«Fingindo
enlevados ler na Natureza o cânone da vossa lei, aspirais a algo bem diferente,
vós, espantosos comediantes e auto-intrujões! O vosso orgulho quer impor e fazer penetrar
na própria Natureza a vossa moral […]. Apesar de todo o vosso amor
pela verdade, constrangei-vos, com uma perseverança que chega a hipnotizar-vos,
a ver a Natureza por um falso prisma […].
F.
Nietzsche, «Para além do bem e do mal»,
Guimarães Editores, 7ª edç., p. 21.
Jesus
adverte os seus discípulos:
«Atenção! Guardai-vos do fermento dos
fariseus e do fermento de Herodes!» (Mc 8,15)
[…] Por isso, entre
o Estado Providência (Social) para todos, universal e solidário, e o mero
assistencialismo não há uma posição intermédia. O primeiro
apenas pode ser sustentável enquanto preservar uma condição digna e aceitável
para todos; o segundo, pelo contrário, para não ser insustentável, só poderá
ser miserabilista.
Os portugueses
sabem quanto perderiam sem o Estado Providência (Social) para todos, ou mesmo
se ficassem limitados a um Estado Providência (Social) de amparo. Sabem,
sobretudo, porque conhecem bem as maneiras como a população em geral dele
beneficiou nas últimas décadas. E sabem porque pouca
democracia lhes sobrará se não lhes valer este Estado Providência
(Social). A continuidade deste Estado Providência (Social) implica a própria
continuidade do regime de Portugal.
Este é o quadro
geral grave que suscitou e conduziu à Conferência Vencer a Crise com o Estado Social e com a
Democracia, organizada pelo Congresso Democrático das Alternativas a 11 de Maio de
2013, no Fórum Lisboa, e
que contou com a participação de mais de meio milhar de pessoas inscritas, além
de organizações políticas, sociais e sindicais. A conferência debateu e aprovou
uma resolução (…) cujas conclusões apontam no sentido de uma denúncia cabal do
desmantelamento do Estado Providência (Social) em curso, reiterando-se a
carência, a exequibilidade e a vontade informada de um projeto de sociedade
assente no Estado Providência (Social):
"Portugal
e os portugueses carecem de um Estado social fundado num contrato social
estável, robusto e com futuro, devidamente consagrado na Constituição da
República Portuguesa, expressão mais forte do nosso projeto de sociedade.
"Em
torno dos valores do Estado social há lugar para uma ampla convergência.
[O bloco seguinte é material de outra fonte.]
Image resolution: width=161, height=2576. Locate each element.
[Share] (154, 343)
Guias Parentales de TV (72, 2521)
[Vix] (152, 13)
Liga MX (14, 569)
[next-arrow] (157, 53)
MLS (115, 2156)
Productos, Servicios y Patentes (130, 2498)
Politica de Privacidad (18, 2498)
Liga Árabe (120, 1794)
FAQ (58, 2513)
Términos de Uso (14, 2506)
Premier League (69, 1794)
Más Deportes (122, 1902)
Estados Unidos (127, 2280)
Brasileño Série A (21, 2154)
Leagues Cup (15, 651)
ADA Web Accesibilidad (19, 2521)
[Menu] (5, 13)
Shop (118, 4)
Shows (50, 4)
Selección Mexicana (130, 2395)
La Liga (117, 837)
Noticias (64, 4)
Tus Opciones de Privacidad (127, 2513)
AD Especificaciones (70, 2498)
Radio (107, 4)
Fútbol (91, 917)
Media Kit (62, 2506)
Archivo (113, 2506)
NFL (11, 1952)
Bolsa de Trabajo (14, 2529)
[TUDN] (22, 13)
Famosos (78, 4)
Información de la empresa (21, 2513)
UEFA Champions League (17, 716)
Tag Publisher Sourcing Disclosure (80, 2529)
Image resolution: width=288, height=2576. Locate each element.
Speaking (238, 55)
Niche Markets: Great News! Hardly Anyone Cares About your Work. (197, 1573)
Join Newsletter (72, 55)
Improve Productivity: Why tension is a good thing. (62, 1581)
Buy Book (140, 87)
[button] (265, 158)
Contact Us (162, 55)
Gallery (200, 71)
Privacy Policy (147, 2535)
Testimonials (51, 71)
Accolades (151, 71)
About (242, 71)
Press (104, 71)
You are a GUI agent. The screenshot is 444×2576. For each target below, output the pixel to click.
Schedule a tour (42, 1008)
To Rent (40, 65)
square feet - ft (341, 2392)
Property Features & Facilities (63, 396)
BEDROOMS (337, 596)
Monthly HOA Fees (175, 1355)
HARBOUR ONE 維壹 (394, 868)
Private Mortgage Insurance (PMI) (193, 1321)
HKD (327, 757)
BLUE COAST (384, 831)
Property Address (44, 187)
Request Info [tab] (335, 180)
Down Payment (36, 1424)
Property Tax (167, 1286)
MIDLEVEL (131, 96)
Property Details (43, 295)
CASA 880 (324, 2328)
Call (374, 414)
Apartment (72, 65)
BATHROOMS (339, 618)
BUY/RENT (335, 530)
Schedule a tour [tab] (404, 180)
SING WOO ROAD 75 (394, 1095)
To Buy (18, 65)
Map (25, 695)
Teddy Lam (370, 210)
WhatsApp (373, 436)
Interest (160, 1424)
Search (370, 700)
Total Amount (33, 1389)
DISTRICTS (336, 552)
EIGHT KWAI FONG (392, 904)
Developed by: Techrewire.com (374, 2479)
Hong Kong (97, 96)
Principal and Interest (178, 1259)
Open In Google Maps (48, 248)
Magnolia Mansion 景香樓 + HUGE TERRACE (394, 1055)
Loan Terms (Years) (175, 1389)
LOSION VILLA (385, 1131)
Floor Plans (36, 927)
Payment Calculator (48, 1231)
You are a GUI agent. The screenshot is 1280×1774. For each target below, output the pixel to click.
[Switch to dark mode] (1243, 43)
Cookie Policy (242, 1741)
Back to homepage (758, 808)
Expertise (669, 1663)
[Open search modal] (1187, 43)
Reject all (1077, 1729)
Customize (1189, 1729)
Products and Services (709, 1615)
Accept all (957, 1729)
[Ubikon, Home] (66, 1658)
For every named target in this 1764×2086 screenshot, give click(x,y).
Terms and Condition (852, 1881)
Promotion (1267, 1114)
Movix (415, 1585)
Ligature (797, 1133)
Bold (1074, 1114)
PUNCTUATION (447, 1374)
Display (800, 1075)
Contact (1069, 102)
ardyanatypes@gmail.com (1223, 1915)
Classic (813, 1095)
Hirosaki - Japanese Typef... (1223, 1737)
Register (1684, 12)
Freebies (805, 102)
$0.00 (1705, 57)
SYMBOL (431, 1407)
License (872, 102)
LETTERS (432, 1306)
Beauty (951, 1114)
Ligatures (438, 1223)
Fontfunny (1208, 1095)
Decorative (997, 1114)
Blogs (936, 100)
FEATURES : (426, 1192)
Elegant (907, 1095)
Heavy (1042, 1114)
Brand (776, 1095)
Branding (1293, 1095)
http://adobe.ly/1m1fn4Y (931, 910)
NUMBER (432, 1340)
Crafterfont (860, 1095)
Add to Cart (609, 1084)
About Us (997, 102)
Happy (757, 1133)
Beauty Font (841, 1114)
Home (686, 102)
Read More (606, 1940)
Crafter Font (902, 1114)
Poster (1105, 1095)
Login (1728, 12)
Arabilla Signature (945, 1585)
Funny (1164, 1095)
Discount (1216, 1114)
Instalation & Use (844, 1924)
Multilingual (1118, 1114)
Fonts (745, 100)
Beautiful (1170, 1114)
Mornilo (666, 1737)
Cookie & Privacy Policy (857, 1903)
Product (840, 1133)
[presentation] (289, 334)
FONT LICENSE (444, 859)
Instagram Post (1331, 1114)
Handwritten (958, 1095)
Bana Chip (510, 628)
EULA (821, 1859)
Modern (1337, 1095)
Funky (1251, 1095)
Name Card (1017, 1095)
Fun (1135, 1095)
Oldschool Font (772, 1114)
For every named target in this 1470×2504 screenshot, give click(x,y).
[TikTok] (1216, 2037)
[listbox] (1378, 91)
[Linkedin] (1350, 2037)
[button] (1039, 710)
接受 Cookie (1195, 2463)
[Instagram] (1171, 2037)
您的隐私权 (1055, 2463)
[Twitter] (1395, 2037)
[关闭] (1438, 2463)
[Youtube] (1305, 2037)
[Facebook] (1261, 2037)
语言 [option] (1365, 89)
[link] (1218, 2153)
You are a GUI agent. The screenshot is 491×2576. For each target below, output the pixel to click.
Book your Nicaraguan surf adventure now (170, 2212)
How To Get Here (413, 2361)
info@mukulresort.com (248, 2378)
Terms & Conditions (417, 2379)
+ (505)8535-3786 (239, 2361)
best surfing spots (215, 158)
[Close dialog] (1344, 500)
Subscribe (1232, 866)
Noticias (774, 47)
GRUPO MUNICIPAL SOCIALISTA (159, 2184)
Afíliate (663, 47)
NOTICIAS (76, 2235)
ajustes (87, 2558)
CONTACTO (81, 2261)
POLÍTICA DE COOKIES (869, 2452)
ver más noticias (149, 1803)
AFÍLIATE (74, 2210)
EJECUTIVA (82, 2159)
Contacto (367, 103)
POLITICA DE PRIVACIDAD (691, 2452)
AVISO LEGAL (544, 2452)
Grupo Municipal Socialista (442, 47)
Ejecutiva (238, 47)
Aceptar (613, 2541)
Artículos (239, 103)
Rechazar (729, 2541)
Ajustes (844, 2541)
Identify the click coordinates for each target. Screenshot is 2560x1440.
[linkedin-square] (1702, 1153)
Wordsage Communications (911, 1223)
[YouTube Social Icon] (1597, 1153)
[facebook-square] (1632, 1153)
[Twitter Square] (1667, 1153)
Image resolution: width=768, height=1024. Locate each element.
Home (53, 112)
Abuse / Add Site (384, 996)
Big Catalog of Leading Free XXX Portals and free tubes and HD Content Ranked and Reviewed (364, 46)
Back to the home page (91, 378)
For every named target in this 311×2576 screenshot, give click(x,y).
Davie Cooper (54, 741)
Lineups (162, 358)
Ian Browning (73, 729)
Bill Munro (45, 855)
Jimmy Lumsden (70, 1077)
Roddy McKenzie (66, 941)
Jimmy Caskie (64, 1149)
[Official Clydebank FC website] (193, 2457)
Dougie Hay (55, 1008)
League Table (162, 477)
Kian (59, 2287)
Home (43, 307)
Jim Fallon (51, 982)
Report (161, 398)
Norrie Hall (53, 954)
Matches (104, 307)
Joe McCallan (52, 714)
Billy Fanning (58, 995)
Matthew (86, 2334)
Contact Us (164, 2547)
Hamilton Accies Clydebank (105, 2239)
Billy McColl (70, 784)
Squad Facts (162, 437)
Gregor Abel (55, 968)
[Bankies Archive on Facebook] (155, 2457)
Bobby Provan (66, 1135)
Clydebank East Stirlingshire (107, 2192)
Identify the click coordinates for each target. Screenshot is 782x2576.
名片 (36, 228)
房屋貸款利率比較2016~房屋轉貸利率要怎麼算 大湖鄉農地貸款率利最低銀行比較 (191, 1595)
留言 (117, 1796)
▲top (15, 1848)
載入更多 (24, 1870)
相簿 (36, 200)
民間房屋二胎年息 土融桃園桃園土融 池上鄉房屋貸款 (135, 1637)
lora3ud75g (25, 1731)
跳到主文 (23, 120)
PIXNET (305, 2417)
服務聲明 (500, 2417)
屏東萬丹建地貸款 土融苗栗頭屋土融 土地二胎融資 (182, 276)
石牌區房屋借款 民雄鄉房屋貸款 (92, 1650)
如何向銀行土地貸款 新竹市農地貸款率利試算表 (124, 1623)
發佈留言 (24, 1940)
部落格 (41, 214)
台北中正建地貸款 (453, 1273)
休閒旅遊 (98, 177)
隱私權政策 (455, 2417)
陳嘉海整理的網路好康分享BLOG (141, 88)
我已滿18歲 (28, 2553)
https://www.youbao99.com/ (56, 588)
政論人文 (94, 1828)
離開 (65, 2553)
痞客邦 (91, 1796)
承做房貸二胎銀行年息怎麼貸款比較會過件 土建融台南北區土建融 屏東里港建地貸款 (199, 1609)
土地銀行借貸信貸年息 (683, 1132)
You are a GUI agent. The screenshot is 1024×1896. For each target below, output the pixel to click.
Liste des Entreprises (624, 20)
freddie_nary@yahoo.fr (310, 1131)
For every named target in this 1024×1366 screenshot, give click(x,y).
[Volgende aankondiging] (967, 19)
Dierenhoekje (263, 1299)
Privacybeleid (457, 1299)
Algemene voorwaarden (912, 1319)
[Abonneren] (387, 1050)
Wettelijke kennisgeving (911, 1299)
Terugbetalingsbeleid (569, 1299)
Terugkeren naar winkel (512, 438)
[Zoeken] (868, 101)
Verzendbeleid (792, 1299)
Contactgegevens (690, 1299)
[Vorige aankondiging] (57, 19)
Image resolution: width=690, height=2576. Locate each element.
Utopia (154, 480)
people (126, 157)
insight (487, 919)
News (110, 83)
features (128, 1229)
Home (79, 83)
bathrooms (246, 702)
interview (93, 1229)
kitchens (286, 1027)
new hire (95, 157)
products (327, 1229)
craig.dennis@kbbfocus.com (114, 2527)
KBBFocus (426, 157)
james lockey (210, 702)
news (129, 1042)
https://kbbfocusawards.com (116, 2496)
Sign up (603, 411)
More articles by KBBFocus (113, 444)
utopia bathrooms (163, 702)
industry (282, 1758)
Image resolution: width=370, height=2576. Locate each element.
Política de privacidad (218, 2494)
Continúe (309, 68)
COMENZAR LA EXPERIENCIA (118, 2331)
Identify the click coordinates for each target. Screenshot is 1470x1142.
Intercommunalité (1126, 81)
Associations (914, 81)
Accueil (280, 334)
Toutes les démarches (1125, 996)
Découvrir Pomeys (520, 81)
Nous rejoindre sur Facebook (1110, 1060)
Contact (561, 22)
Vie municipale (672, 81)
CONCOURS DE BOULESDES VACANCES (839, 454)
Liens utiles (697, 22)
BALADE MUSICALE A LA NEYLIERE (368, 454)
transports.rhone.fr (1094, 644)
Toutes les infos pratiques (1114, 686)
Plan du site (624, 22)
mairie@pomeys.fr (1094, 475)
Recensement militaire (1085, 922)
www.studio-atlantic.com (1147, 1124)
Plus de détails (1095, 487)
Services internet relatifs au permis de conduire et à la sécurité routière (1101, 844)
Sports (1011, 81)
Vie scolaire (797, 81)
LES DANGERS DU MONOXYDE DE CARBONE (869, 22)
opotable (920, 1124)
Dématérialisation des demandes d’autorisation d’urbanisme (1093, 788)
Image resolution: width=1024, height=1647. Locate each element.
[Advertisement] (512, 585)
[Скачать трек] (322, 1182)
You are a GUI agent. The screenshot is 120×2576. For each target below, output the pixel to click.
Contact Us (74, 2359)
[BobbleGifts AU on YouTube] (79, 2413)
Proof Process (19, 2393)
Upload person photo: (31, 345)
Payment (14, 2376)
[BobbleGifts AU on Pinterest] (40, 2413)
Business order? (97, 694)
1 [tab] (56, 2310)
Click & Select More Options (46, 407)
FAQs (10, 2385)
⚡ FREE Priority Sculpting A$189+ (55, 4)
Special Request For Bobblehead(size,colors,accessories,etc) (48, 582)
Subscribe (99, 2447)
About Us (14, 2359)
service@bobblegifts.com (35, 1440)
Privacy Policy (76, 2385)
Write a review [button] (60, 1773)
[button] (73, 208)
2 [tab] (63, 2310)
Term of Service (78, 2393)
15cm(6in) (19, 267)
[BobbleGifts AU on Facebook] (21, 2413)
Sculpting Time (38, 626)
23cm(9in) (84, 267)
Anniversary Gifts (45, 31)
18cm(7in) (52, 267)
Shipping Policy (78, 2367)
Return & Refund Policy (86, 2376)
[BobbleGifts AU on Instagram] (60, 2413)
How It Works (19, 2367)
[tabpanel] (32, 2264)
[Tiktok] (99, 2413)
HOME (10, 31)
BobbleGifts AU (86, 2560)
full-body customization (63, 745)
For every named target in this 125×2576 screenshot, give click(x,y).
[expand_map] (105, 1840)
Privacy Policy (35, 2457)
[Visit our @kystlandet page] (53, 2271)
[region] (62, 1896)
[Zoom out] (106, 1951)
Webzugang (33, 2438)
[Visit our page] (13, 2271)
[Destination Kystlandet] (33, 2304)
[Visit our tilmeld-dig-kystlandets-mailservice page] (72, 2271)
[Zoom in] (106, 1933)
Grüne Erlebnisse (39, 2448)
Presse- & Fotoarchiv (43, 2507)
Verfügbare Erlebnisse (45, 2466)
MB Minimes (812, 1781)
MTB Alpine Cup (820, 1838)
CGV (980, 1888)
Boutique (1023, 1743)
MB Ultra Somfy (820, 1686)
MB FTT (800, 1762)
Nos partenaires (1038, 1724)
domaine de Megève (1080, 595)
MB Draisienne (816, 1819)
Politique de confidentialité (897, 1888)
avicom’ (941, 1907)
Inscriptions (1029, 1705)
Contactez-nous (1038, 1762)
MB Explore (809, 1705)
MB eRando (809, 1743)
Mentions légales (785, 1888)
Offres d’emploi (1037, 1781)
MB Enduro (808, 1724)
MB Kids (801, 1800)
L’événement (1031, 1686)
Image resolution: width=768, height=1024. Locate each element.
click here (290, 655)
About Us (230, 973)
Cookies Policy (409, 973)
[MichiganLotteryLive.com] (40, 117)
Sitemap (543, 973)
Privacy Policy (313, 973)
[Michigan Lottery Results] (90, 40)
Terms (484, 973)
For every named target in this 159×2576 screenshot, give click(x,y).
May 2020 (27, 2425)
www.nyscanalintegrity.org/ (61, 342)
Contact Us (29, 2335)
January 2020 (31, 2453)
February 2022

O
atual quadro de incerteza e degradação económica, social e política, reforça a
necessidade de uma conjugação de vontades, que assegure a estabilidade, o
financiamento e o futuro das funções sociais do Estado, tornando-o menos
dependente de políticas orçamentais de conjuntura, de interesses particulares e
derivas ideológicas passageiras."
[…] A economia do Estado Providência (Social) não pode ser
pensada, nem discutida, somente a partir do binómio despesas/receitas. O Estado
Providência (Social) e as respectivas funções têm um valor económico e social
acrescido que ultrapassa a mera visão contabilística. Mais do que isso, o
Estado Providência (Social) deve ser encarado não como uma mera despesa (ou
gordura), mas antes como um investimento que, além de garantir um conjunto de
direitos e de níveis básicos de provisão, representa um meio imprescindível para o
desenvolvimento económico e humano das sociedades a longo prazo. O Estado
Social não é gordura, é músculo!
André Barata e Renato Miguel do Carmo
[pp. 7]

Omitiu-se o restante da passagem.